The Glass Encrusted Nest

A
s the Colonel moved off the trail into the patch of young birches,
the glint intensified, its source catching the sun in fragments and slivers
. The trees were still skeletal after the stripping winter, and the object readily emerged from among the branches, revealing itself to be a large bird’s nest. It rested a little above eye level, affording the Colonel an easy view of the pieces of glass that had lured him off the trail. Some clear, some colored, the bird had woven the shards in among the twigs. The creation might have been that of a touched basket weaver. Accident?
Ornamentation? Defense? The Colonel had never seen its like.

  It was a natural for the Colonel’s collection of natural things, so he claimed it. Gently bending the branch down to assure himself that no eggs or nestlings occupied the strange basket, he pulled the nest free of the jointed woody fingers that clutched it. An edge cut him. A drop of blood rose, seeming to materialize on the glass that caused it. A sense of wonder bathed him. As part of his collection, this find would excel.

  He had walked not ten steps when he heard a terrible caw-screech. He searched the sky over the naked birches, the tops of the surrounding firs, but he could not locate the voice. Offering a silent apology to avian mothers and their sylvan domain in general, he proceeded to the trail. The voice remained silent as he followed his tracks back to the cabin, but he imagined an eye watching him cradle the nest lovingly in his hands.

  Inside his cabin, under the light, it was an amazing thing. The pieces of glass, having come mostly from broken bottles, were placed so that they curved into the circle, suggesting concentricity. Moreover, there seemed to be a pattern to their placement relative to each other. No two fragments of similar size or color were neighbors. The variety simultaneously astounded and enchanted. Modern sculpture take note.

  He walked over to the bookcase along the near wall. Before introducing the nest to its place of honor, he examined his collection of natural finds occupying the shelves. Seven years of living and hiking here in the Black Forest had produced a few interesting items. The fully intact marten skull, sharp fangs gleaming dryly, had been unearthed in a landslide. The sparkly
Edelstein
had been plucked from among the stones of a 2300-year-old Celtic ring-wall. The torn neon-blue wing of the mounted butterfly
had actually been in a lizard’s mouth when he happened upon it. The other shelves held similar oddities, all for his own enjoyment as few people ever came around.

  Somehow these things meant more to him than the carvings he sold out of
Der Kuckuck Haus
in the village. The Black Forest relinquished such treasures less readily than the wood the Colonel sawed and whittled to form. This nest he held so delicately in his hand was certainly the rarest treasure
Der Schwarzwald
had yielded to date.

  The nest worked well on the top shelf. The overhead bulb gave it added distinction, illuminating miracles in the shards, meaning and genius where none could logically apply.
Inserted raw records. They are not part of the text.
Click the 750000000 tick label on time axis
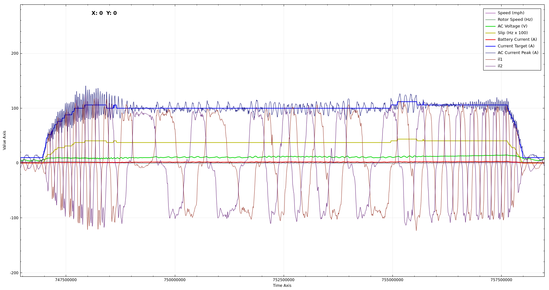Screen dimensions: 549x290 click(175, 280)
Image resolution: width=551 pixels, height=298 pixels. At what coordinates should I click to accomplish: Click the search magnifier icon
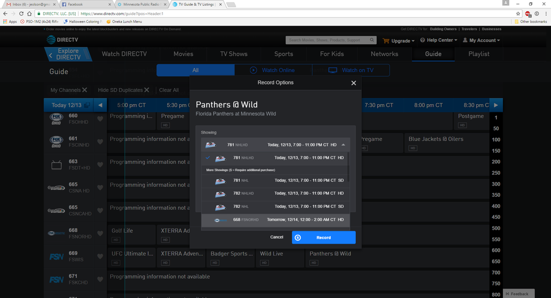(372, 40)
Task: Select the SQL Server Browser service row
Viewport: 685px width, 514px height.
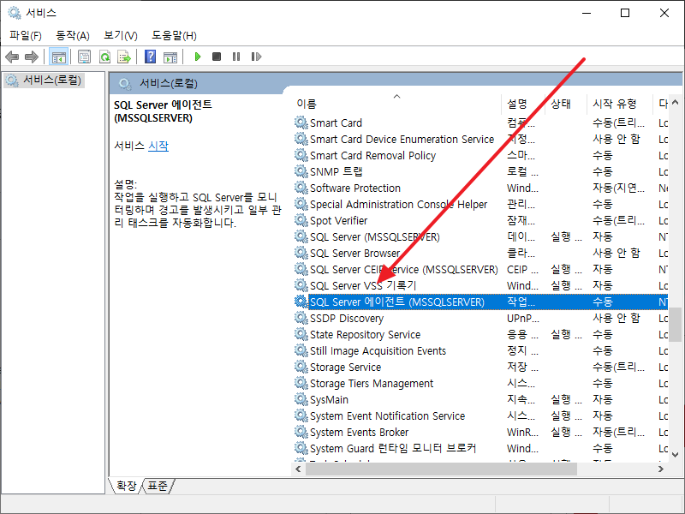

One thing lacked, however. A proper pedestal for this most unusual natural find. He went out to the woodshed to take care of the problem forthwith.

  He liked the band saw because every corner could be observed as the sawdust flew and the figure took shape. He thought to save himself the trouble and grab a sufficiently sized piece of wood out of the trash receptacle,
but the nest deserved more. He lay details to his eight-inch square pedestal that he never would have dreamed of adding to another piece—such that he was absorbed into the night, forgetting supper. It was some
time during those unknown hours, in that unknown zone, that the mother
struck.

  Three windows of his workshop faced three corners of the compass, while the door looked back towards the house. All of them were open, a ventilation system he could not have done without. The bird came through the north window, black and huge, shattering glass that was not there, shocking the Colonel out of his trance. It screamed as it landed on the pedestal in progress, tearing the chunk of wood free from the saw, causing the strip of flexible band to jump its pulley. Giant black wings slammed against everything the Colonel kept in his shed—tables, machines, him. He fought but it would not forgive.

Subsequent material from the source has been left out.